Why young people choose to become volunteers
Over the years I have sat in many meetings of peace groups when someone has asked, “How can we get young people involved?” Now we may know the answer.
For many older activists, the solution to reaching out to younger people largely involved making links between issues popular with young people, such as environmental conservation and climate change, with peace and anti-militarism.
Another approach was to focus more on using communications tools popular with young people, such as Facebook (back in the day) or Tik Tok.
A fascinating survey conducted by Abacus Data for the Rideau Hall Foundation found that whether a young person volunteers or not is largely determined by their sense of community.
According to an article published this week by the Rideau Hall Foundation, “one of the biggest predictors of whether or not a young person volunteers is their sense of community. Having a group of young people with a strong connection means having a group of young people who want to actively participate and make their community a better place.”
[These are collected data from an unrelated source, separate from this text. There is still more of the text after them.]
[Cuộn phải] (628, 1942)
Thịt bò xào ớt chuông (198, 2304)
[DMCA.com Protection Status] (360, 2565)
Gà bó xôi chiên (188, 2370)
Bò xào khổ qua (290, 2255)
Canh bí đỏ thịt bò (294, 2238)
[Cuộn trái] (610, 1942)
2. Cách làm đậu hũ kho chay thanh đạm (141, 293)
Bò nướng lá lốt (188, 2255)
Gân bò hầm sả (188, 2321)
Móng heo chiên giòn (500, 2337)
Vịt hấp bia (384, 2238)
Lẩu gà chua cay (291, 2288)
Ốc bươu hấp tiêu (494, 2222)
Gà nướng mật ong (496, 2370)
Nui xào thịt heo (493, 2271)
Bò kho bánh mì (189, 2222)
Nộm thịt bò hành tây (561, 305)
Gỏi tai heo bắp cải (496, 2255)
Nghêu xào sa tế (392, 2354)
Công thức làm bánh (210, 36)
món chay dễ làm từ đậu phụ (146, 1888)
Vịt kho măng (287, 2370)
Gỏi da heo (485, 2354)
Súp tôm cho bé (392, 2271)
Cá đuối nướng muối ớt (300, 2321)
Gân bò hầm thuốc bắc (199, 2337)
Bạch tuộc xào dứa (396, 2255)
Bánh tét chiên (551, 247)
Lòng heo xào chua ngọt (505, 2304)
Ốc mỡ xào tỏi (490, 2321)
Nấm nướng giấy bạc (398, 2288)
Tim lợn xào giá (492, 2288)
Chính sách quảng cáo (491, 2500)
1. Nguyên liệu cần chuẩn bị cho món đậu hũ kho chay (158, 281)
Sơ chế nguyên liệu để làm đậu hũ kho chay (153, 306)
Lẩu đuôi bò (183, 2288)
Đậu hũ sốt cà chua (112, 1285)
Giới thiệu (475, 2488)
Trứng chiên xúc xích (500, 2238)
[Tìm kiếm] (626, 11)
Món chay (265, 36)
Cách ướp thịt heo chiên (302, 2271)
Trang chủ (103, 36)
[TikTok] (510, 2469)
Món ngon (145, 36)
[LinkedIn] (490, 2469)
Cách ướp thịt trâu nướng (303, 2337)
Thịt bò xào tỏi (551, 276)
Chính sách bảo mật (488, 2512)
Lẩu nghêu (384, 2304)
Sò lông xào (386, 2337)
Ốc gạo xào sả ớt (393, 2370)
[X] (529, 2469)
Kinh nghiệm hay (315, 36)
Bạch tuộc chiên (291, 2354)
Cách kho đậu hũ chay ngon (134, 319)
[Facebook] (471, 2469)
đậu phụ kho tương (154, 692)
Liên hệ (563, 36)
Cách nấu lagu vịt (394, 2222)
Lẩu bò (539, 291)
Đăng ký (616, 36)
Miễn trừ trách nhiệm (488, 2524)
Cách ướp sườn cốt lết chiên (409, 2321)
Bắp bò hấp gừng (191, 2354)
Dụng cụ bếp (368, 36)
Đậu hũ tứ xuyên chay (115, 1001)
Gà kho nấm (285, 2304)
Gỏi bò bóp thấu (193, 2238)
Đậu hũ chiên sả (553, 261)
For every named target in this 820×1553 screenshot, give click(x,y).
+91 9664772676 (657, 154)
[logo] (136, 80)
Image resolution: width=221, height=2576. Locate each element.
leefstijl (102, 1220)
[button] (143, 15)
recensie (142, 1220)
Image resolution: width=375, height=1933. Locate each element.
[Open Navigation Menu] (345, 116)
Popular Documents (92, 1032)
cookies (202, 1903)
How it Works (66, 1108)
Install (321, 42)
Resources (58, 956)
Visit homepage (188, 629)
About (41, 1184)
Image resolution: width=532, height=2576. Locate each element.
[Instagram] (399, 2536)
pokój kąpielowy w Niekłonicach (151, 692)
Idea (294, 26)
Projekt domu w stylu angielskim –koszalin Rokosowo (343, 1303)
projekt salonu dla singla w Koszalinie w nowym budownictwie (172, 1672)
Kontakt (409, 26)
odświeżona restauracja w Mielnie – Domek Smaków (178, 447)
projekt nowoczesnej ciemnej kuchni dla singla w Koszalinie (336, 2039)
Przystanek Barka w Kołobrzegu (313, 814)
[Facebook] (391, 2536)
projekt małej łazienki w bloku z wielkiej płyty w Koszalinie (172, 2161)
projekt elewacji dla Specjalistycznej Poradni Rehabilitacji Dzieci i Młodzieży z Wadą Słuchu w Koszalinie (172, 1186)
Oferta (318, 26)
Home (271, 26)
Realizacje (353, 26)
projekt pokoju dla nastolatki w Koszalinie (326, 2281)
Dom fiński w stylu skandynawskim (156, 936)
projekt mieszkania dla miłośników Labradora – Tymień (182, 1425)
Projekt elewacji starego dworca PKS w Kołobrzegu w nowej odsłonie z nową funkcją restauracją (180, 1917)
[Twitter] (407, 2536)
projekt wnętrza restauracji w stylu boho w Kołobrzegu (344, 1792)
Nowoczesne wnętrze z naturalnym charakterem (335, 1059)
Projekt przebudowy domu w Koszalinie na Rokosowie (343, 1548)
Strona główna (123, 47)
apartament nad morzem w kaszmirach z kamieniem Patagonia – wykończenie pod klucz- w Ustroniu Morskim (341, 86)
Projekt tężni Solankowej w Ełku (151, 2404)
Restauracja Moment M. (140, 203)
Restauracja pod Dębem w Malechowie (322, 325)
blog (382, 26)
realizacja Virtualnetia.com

OK, so how do young people define community? Here the survey digs deeper, and reports that, “When asked to describe ‘community’ in their own words, young people in Canada tend to describe the feeling they get from a community, rather than a specific attribute like location, membership etc. Sentiments like ‘friendly’ ‘helpful’, and ‘togetherness’ are commonly used when asked to provide their definition.”
This suggests strongly that linking issues or technology is not the answer, but linking people is the way to engage youth in the peace movement.
“Whatever the definition, having a strong sense of community is important. Not only does it help youth feel like they belong, but it increases their chances of being an active participant in community, whatever that looks like,” it concludes.